Reproduce exactly, and only, the lines below from the one containing "You are a computer-use agent. Image" through the one containing "Instruction: Click the orange Next button".

(Records from a collection)
┏━━

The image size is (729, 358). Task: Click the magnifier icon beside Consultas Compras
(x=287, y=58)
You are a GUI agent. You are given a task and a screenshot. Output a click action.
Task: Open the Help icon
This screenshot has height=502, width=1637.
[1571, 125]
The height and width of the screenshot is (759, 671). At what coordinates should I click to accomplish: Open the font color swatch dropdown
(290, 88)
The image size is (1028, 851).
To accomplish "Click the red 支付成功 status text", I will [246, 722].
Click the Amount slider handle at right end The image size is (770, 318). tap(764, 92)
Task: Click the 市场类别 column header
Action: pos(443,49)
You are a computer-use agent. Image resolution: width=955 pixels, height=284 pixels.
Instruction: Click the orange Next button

┗━━
┏━━

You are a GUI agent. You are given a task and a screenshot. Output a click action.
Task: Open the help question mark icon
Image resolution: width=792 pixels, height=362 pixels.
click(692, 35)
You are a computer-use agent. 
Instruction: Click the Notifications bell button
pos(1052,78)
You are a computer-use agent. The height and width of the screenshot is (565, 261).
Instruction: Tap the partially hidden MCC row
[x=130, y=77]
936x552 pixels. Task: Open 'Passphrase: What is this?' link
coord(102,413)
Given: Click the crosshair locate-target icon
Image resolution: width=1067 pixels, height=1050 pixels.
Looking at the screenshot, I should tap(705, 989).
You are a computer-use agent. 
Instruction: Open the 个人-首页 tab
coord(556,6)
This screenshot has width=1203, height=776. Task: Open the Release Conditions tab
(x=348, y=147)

┗━━

- ANSWER SPACE:
You are a computer-use agent. Image resolution: width=955 pixels, height=284 pixels.
Instruction: Click the orange Next button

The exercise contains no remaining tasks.